A Note on Power-OTMs
Merlin Carl
TL;DR
This work introduces power-OTMs, OTMs augmented with a power-set operator, and develops a realizability framework based on them. By defining F-OTM-programs with F-encodings and coding-stable semantics, the authors show that power-OTMs can enumerate entire $V$-levels, making power-computability equivalent to power-recognizability and linking these notions to a $\Sigma_{2}$-definability perspective when ordinal parameters are used. A key focus is the realizability of axioms, especially the axiom of choice, which becomes independent of ZFC in this setting, being true under $V=L$ but not in all models (e.g., when $V\neq \text{HOD}$). The paper also introduces the halting problem for power-OTMs and discusses how the computational landscape differs from Set Register Machines, while outlining potential directions for further study on reducibility, clockable ordinals, and degree structures in the power-OTM realm.
Abstract
We consider the computational strength of Power-OTMs, i.e., ordinal Turing machines equipped with a power set operator, and study a notion of realizability based on these machines.
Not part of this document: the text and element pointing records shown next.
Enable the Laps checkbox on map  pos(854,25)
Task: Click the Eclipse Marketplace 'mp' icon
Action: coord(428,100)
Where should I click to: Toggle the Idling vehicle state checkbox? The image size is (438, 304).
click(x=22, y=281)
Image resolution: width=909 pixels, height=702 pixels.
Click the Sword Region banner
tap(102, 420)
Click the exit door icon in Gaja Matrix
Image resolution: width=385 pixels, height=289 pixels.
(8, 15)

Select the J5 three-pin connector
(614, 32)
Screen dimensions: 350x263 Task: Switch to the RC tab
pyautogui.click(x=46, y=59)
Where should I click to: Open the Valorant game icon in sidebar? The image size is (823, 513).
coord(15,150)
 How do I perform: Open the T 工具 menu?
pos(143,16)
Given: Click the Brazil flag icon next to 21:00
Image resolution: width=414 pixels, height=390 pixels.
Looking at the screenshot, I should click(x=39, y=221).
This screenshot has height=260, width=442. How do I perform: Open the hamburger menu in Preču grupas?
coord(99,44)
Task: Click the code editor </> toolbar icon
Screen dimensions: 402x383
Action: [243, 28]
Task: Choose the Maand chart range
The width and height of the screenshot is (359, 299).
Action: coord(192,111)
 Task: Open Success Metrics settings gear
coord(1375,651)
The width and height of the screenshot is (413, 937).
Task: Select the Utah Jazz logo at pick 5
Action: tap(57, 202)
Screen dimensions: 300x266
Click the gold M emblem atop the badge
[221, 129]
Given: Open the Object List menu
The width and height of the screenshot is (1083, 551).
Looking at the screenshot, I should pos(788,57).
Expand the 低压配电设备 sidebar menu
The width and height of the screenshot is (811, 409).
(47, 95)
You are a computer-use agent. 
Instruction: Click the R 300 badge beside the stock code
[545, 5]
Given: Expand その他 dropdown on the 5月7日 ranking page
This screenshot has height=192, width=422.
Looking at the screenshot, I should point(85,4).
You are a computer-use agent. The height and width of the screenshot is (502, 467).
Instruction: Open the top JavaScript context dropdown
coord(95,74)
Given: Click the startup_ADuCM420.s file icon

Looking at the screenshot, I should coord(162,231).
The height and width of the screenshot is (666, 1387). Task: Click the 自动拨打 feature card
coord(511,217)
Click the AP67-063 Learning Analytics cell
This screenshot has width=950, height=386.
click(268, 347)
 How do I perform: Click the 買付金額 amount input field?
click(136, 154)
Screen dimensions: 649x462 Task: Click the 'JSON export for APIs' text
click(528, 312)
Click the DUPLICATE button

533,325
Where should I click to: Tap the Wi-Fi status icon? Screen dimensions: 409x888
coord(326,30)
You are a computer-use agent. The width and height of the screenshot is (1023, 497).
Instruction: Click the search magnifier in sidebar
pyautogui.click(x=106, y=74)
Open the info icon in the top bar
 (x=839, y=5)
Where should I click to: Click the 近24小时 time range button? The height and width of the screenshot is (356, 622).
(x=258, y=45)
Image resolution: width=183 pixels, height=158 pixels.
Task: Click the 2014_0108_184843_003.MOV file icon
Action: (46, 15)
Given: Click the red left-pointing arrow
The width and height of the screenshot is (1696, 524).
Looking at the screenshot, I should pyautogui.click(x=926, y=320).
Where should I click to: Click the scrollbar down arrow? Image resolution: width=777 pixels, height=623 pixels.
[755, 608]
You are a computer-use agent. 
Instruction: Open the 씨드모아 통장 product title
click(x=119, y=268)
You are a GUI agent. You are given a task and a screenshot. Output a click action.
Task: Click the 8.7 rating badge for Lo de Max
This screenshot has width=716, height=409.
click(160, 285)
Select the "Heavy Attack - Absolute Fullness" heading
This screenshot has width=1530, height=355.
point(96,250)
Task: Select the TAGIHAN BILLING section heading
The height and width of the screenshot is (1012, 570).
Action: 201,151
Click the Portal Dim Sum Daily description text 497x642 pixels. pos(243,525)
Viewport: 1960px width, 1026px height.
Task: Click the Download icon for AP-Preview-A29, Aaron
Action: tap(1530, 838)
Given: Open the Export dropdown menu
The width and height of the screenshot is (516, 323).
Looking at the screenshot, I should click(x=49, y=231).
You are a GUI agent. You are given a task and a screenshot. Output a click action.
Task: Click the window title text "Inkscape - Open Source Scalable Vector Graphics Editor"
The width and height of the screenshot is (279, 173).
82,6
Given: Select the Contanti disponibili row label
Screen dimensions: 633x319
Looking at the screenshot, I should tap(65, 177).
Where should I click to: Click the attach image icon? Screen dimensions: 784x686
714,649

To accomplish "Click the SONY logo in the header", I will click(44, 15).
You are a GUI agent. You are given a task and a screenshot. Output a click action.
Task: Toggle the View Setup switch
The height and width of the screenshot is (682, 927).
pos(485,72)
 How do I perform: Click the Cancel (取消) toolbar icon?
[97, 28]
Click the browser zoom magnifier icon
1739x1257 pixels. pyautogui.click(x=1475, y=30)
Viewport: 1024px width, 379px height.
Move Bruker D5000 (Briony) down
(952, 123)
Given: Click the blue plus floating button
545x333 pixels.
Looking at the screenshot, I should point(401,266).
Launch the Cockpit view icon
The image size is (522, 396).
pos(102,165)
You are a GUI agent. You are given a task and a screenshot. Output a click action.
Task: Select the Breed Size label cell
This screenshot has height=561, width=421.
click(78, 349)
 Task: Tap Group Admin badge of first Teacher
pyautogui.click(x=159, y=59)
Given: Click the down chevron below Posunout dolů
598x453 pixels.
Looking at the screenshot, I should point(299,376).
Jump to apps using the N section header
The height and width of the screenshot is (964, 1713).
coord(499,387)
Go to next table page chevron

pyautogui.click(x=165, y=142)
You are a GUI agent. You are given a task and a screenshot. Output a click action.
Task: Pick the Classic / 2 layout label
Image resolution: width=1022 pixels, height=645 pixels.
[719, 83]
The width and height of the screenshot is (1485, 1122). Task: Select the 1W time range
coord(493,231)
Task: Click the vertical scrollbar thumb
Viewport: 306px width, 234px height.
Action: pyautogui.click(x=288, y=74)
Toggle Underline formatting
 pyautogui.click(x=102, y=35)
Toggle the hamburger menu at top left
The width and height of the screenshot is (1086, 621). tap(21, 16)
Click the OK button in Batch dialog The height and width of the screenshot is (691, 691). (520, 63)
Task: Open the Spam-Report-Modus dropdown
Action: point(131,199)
When parameters are allowed, these machines are, modulo access to a global well-ordering, equivalent to the Set Register Machines defined by Robert Passmann in \cite{Passmann}, and while most of the results on the realizability of Power-OTMs are analogous to results obtained by Passmann, the settings lead to different results concerning the axiom of choice. As we will see, the computational strength of power-OTMs can, depending on the set-theoretical background, also differ from that of Set Register Machines.